For more information, see Certificate Management.
The Standalone Sentry certificate can be one of the following:
- A certificate from a trusted Certificate Authority (CA), such as Verisign or Entrust.
- A self-signed certificate.
If you use a self-signed certificate, a device or server that is connecting to Sentry is warned that the certificate for Sentry is not from a trusted source. Therefore, MobileIron recommends that you use a certificate from a trusted Certificate Authority (CA).
You can upload and view the Standalone Sentry certificate from the Services > Sentry page on the Admin Portal.

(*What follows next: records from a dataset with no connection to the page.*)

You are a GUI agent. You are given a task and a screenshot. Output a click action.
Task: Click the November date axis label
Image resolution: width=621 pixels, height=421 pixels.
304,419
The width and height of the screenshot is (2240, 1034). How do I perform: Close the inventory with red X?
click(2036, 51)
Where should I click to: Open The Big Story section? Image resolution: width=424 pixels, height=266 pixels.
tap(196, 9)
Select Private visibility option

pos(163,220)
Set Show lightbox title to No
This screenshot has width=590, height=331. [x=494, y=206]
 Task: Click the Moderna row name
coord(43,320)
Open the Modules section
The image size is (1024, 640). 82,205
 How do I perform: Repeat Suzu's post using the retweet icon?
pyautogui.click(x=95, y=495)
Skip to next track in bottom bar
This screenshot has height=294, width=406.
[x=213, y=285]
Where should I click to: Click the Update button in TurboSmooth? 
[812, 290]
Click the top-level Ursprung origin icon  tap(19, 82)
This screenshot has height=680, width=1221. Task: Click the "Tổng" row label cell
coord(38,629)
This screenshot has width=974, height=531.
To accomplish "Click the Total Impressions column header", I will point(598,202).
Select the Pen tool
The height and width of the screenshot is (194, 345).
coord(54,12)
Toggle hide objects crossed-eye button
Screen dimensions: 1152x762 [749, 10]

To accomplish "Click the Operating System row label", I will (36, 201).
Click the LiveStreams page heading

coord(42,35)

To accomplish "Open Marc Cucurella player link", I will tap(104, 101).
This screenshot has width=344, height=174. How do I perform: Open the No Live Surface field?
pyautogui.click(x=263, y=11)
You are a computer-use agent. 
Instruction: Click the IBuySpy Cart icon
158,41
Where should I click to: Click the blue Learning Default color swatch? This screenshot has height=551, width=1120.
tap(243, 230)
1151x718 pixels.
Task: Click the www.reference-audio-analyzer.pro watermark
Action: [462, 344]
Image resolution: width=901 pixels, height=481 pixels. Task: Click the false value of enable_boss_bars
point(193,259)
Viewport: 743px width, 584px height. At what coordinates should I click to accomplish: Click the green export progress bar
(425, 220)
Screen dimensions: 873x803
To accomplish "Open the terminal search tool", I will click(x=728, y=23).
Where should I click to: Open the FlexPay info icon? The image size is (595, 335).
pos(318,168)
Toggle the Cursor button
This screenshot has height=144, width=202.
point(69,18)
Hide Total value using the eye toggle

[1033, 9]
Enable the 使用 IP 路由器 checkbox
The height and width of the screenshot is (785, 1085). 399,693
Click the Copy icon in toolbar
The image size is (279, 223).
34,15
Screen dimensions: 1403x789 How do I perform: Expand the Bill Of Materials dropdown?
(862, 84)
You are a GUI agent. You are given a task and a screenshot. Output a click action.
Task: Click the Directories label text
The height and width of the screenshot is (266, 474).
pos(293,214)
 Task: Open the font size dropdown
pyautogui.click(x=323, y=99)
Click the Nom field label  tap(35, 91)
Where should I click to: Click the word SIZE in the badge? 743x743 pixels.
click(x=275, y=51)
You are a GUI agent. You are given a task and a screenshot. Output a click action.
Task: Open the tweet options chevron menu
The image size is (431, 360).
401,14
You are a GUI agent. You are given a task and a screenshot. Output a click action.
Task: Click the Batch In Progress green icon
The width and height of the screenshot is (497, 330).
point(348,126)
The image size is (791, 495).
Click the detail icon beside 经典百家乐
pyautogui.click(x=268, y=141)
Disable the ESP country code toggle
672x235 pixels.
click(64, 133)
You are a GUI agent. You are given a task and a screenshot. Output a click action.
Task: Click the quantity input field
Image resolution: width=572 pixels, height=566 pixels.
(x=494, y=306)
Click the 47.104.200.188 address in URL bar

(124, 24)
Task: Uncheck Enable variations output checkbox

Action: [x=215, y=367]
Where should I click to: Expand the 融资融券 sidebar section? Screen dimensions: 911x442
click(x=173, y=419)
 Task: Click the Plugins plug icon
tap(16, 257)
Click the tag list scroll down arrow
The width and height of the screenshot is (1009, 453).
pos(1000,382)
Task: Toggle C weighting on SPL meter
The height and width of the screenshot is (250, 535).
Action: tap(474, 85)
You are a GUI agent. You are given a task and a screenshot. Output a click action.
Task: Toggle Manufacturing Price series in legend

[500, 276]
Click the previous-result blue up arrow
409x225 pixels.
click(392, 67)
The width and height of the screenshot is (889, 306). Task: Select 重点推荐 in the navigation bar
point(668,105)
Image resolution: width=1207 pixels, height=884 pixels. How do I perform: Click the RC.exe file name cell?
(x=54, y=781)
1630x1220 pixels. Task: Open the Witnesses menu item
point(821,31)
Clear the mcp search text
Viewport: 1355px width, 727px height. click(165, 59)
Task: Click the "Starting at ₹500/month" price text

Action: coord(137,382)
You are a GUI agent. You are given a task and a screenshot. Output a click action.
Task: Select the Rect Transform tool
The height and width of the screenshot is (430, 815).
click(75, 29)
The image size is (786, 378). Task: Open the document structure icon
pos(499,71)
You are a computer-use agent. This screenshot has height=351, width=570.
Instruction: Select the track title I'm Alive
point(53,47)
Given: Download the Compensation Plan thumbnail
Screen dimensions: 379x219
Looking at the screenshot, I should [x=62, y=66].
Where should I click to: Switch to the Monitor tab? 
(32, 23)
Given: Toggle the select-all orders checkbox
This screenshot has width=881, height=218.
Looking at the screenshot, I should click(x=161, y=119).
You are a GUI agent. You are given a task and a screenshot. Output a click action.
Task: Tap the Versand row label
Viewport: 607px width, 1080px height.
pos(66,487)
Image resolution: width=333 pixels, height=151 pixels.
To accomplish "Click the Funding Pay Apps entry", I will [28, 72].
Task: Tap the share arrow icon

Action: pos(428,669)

To get a certificate from a trusted Certificate Authority (CA), use the Sentry page on the Admin Portal to generate a certificate signing request (CSR) to the CA. Once you receive the signed certificate, you can use the same page to upload it to MobileIron Core, which sends it to Sentry.
Generating a CSR for Sentry
You can use the Admin Portal to generate a certificate signing request (CSR) to a Certificate Authority (CA).
Procedure
1. | In the Admin Portal, go to Services > Sentry. |
2. | Click the Manage Certificate link. |
3. | For Certificate Options, select Generate CSR. |
Figure 1. Generate CSR
4. | Use the following guidelines to complete the form: |
Field |
Description |
Common Name |
Enter the server host name. |
|
Enter the email address of the contact person in your organization who should receive the resulting certificate. |
Company |
Enter the name of the company requesting the certificate. |
Department |
Enter the department requesting the certificate. |
City |
Enter the city in which the company is located. |
State |
Enter the state in which the company is located. |
Country |
Enter the two-character abbreviation for the country in which the company is located. |
Key Length |
Select 1024 or 2048 to specify the length of each key in the pair. |
5. | Click Generate. |
A message similar to the following displays.
Figure 2. CSR parameters
6. | Copy the content between BEGIN CERTIFICATE REQUEST and END CERTIFICATE REQUEST to a text file. |
7. | Copy the content between BEGIN RSA PRIVATE KEY and END RSA PRIVATE KEY to another text file. |
8. | Click OK. |
9. | Submit the file you created in step Copy the content between BEGIN CERTIFICATE REQUEST and END CERTIFICATE REQUEST to a text file. to the certifying authority. |
Uploading Sentry certificates
You upload the Sentry certificate in the MobileIron Core Admin Portal.
Procedure
1. | In the Admin Portal, go to select Services > Sentry. |
2. | Click the Manage Certificate link. |
3. | For Certificate Options, select Upload Certificate. |
Figure 3. Upload certificate
4. | Click Browse and select a file to be uploaded. If there are additional files, click Add another file. |
Select the certificates as indicated in the following table:
Certificate |
File to Select |
Key file |
The file created in Generating a CSR for Sentry. |
Server certificate |
The CA certificate file you received from the certifying authority. |
CA certificate |
The generic CA certificate file. |
5. | Click Upload Certificate. |
Viewing a Sentry certificate
You can view the contents of the Sentry certificate in the MobileIron Core Admin Portal.
Procedure
1. | Select Services > Sentry in the Admin Portal. |
2. | Click View Certificate. |
Changing the Standalone Sentry certificate
WARNING: | Changing the Sentry certificate will impact email, AppTunnel, and Tunnel deployments. The AppTunnel AppConfig and Tunnel VPN configurations will have to be re-pushed to devices. If you are uploading a new self-signed certificate, the new certificate will have to be re-pushed to devices. |
Procedure
1. | Upload the Sentry certificate in the MobileIron Core Admin Portal in Services > Sentry > Manage Certificate. |
2. | If you uploaded a self-signed certificate, in Settings > Sentry, |
a. | Click on View Certificate. |
Clicking on View Certificate, makes the Sentry certificate known to MobileIron Core.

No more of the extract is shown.